‘Gallipoli: the story we all grew up with‘, Age, 26 April 2015
(Story has different titles in other Fairfax outlets.)
We are highlighting this one because of its remarkable resonance with the ideas that have been put forward on the Honest History site for the last 18 months. Essentially, it is about the way private family remembrance has been swamped.
Every media outlet, every gallery, every concert, every surf lifesaving club, every park, every council, every artist, every institution is marking this centenary. Individually, they probably all should. Collectively, it’s smothering me and any actual emotion I might feel.
I’m being told repeatedly what I should feel. Exactly how solemn I should be, which parts of the story I should mark and what lesson I should draw from them, how our nation was forged on these distant sands, what it meant for us all back home and on and again and over and again.

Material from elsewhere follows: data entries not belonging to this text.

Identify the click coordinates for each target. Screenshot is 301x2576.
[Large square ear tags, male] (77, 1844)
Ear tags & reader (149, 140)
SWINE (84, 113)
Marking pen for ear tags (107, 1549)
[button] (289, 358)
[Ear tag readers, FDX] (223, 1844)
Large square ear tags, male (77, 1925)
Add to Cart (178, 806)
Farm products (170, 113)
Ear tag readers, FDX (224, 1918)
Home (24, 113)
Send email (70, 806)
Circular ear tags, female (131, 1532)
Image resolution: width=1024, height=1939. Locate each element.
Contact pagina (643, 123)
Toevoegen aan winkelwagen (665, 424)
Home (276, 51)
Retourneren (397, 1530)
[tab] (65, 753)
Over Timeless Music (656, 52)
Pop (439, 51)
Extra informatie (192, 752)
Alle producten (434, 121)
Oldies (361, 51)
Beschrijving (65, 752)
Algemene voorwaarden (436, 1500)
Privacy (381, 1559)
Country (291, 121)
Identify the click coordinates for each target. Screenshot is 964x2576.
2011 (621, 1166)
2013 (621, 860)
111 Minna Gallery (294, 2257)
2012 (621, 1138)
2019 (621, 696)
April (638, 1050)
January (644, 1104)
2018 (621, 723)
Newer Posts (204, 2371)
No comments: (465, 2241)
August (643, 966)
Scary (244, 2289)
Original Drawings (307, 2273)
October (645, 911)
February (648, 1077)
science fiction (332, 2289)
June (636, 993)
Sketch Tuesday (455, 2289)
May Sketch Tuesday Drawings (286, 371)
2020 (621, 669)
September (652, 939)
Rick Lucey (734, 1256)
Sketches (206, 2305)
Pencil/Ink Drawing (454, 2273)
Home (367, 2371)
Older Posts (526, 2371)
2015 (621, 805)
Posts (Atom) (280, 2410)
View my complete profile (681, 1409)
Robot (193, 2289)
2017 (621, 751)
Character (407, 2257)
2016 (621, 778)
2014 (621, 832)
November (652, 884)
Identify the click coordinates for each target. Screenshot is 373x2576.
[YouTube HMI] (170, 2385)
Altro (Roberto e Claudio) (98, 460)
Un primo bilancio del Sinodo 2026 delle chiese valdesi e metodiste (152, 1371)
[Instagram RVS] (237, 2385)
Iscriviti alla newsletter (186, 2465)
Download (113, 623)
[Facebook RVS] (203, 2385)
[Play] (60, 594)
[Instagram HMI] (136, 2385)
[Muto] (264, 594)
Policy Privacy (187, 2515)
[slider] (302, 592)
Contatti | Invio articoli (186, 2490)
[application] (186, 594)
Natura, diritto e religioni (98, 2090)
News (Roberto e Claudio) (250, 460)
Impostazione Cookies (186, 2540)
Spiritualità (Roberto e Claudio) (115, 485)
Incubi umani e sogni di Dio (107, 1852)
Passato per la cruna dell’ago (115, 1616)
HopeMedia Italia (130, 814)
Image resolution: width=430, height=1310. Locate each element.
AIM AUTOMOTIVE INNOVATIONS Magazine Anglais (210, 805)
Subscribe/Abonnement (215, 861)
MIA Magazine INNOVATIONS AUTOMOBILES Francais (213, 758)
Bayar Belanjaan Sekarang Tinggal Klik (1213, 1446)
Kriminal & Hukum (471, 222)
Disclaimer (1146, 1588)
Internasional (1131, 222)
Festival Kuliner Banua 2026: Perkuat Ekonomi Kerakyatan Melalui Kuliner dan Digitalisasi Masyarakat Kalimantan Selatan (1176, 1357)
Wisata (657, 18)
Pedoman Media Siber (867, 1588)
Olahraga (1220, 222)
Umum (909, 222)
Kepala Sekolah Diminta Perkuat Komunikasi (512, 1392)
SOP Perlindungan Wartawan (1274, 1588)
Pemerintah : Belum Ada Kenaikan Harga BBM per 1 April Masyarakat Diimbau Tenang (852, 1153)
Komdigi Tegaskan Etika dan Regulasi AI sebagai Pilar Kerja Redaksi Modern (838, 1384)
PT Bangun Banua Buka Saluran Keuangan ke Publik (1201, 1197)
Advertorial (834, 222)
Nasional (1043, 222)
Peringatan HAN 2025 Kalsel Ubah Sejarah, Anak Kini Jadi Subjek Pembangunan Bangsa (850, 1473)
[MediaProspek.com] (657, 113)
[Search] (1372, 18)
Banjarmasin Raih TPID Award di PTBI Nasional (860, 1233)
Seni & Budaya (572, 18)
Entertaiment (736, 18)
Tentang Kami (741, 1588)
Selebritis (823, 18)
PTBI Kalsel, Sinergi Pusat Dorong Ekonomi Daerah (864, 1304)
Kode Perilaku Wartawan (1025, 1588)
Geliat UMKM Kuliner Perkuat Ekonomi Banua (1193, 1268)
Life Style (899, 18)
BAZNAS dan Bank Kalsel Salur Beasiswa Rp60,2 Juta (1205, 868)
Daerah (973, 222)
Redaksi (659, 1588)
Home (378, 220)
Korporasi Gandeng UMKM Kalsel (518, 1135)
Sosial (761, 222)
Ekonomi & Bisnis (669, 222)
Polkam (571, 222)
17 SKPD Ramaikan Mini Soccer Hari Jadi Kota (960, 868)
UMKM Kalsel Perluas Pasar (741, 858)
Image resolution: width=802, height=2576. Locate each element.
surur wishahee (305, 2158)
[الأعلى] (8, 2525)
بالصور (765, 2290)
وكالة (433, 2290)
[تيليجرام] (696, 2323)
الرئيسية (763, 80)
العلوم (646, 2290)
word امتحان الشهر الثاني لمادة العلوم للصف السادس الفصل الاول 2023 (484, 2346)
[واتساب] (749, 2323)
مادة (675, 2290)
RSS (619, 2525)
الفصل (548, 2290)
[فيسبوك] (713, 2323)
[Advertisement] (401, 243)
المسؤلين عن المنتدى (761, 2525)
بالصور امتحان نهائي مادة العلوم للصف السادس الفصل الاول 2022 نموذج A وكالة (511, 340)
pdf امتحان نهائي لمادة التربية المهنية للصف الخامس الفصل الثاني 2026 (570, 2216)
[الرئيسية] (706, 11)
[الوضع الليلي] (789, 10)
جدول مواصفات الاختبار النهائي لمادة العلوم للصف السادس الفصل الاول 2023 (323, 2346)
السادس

The fatigue may not be caused necessarily by this year. For 20 years we’ve been turning up the commemorative intensity … It is now blasphemous to critique Gallipoli. There is only the one view, the bowed head, the remembrance of sacrifice, the formation of nation. Important, of course. Tragic, beyond understanding. But how much does this constant emphasis on Gallipoli overshadow everything else we did, that made us who we are? … It’s treason to suggest such things, because we can no longer question Gallipoli without implying a rejection of our Diggers, both then and now.